Vertigo (1958)

Già il titolo è di per sé un capolavoro, come al solito pateticamente storpiato in Italia come La Donna Che Visse Due Volte, a dimostrazione che i distributori (anche quelli dell’epoca!) non ci avevano capito nulla. Vertigo è uno dei film che definiscono Hitchcock e il suo cinema. Quasi un distillato, un’essenza, un bigino dell’approccio del regista. E ovviamente la chiave di volta è la patologia di Scotty (il solito super-chic e grandissimo James Stewart) e non la presunta doppia vita della bionda Madeleine/Judy (una Kim Novak davvero mozzafiato).

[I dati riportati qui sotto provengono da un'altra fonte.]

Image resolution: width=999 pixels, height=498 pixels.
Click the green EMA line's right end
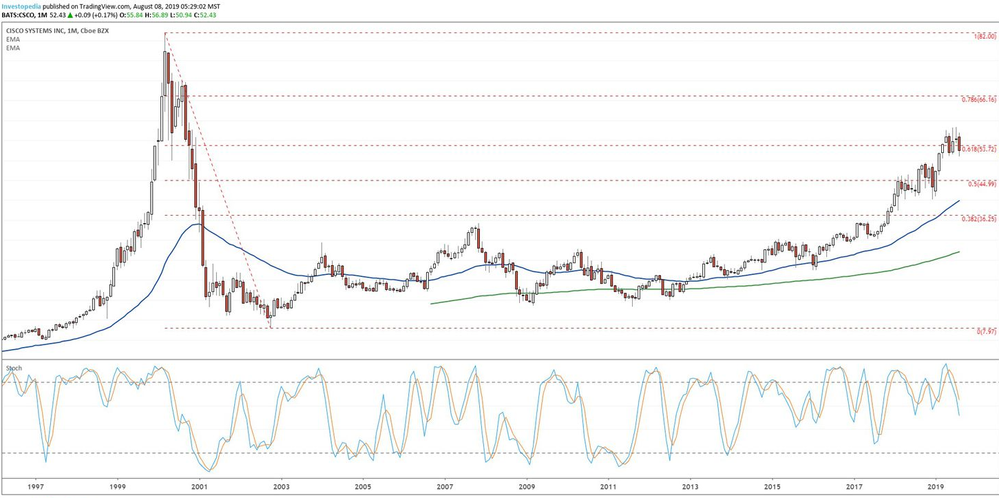pyautogui.click(x=959, y=252)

E’ intorno a Scotty che tutto gira, e senza di lui il piano non avrebbe senso né alcuna possibilità di riuscita. Meravigliosamente girato il location a San Francisco e dintorni, con quei colori e quel look-and-feel così anni’60, così hitchcockiani, con quelle macchine, quegli abiti (ma quanto erano sexy le donne in quegli anni? E quanto è irresistibile Kim Novak in versione Madeleine?). Alfredone se la gioca alla grande con inquadrature, angoli di ripresa, musiche: tutto a costruire un senso di ansia, rappresentata perfettamente dalla vertigine di Scotty e sempre raccontata sul filo del malinteso e del doppio. E come sempre porta in scena il delitto (quasi) perfetto che, malgrado qualche – vista oggi – ingenuità narrativa, potrebbe farla franca se non ci si mettesse di mezzo il destino di un incontro casuale. Adoro non aver saputo fin quasi alla fine chi fosse il cattivo, ma soprattutto adoro il coraggio di un unhappy-end devastante, capace di togliere ogni speranza e di rispedirci tutti, insieme a Scotty, in manicomio.

Madeleine: Only one is a wanderer; two together are always going somewhere.